• Stated goal A: Please retype the rows below word for word, starting with the first row and stopping after the line that contains "I want to click on impulse, so".

• Source:
▼

# Nantucket interested in going there... Lots of questions



## dixie (Aug 25, 2008)

I have never been there, so I would love any information anyone can give me.

 What timeshare there is the best?
I think we will want to take the ferry, so where should we fly into?
Is October too chilly?
What do you like to do on Nantucket?
Do they rent golf carts for the week to explore the island? 
Grocery stores? Or should we shop b4 getting on the ferry?

Thanks for any information!


----------



## Craig (Aug 25, 2008)

*Nantucket*



dixie said:


> I have never been there, so I would love any information anyone can give me.
> 
> What timeshare there is the best?
> All 3 are nice and very different. It depends if you want to be far out from Nantucket town (Tristram's), a short walk to town (Brant Point Courtyard), or right in the heart of town (Mariner House).
> ...


----------



## sfwilshire (Aug 26, 2008)

dixie said:


> I have never been there, so I would love any information anyone can give me.
> 
> What timeshare there is the best?

▲

• Stored records:
▼

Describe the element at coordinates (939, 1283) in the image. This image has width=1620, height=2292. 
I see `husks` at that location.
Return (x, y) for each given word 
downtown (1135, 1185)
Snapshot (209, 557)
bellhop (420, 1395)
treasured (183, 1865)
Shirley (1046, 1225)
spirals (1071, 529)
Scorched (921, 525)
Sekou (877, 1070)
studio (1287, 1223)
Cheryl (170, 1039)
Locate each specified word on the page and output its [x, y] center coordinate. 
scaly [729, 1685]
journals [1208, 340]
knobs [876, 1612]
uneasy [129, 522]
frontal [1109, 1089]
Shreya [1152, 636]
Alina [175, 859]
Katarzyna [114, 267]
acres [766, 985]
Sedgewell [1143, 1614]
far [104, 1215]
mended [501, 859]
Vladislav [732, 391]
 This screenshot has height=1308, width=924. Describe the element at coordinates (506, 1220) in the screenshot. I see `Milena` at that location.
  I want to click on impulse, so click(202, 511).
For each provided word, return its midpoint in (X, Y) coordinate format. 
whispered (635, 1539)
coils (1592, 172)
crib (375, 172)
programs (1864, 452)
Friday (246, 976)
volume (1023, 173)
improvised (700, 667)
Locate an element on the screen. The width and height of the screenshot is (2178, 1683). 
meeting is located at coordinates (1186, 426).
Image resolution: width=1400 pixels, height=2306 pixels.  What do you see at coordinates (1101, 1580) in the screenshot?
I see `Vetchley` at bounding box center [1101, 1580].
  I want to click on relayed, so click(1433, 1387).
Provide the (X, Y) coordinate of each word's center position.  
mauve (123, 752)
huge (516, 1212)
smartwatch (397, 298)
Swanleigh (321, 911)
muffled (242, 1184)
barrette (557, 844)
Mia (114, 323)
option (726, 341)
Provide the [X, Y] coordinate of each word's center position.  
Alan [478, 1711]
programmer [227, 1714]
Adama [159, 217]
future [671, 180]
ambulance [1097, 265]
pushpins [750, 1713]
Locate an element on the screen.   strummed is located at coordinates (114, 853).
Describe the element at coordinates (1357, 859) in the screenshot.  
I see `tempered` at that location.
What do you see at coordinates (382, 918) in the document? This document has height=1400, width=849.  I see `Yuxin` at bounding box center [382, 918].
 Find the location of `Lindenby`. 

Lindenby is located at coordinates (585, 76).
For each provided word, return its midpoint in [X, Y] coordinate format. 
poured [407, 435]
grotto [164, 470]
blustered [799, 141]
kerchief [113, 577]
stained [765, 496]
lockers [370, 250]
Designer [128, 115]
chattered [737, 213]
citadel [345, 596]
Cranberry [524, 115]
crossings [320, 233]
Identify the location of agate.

▲

• Stated goal B: Echo the Nantucket forum thread above word for word.

• Written solution A:
Describe the element at coordinates (939, 1283) in the image. This image has width=1620, height=2292. 
I see `husks` at that location.
Return (x, y) for each given word 
downtown (1135, 1185)
Snapshot (209, 557)
bellhop (420, 1395)
treasured (183, 1865)
Shirley (1046, 1225)
spirals (1071, 529)
Scorched (921, 525)
Sekou (877, 1070)
studio (1287, 1223)
Cheryl (170, 1039)
Locate each specified word on the page and output its [x, y] center coordinate. 
scaly [729, 1685]
journals [1208, 340]
knobs [876, 1612]
uneasy [129, 522]
frontal [1109, 1089]
Shreya [1152, 636]
Alina [175, 859]
Katarzyna [114, 267]
acres [766, 985]
Sedgewell [1143, 1614]
far [104, 1215]
mended [501, 859]
Vladislav [732, 391]
 This screenshot has height=1308, width=924. Describe the element at coordinates (506, 1220) in the screenshot. I see `Milena` at that location.
  I want to click on impulse, so click(202, 511).

• Written solution B:
# Nantucket interested in going there... Lots of questions



## dixie (Aug 25, 2008)

I have never been there, so I would love any information anyone can give me.

 What timeshare there is the best?
I think we will want to take the ferry, so where should we fly into?
Is October too chilly?
What do you like to do on Nantucket?
Do they rent golf carts for the week to explore the island? 
Grocery stores? Or should we shop b4 getting on the ferry?

Thanks for any information!


----------



## Craig (Aug 25, 2008)

*Nantucket*



dixie said:


> I have never been there, so I would love any information anyone can give me.
> 
> What timeshare there is the best?
> All 3 are nice and very different. It depends if you want to be far out from Nantucket town (Tristram's), a short walk to town (Brant Point Courtyard), or right in the heart of town (Mariner House).
> ...


----------



## sfwilshire (Aug 26, 2008)

dixie said:


> I have never been there, so I would love any information anyone can give me.
> 
> What timeshare there is the best?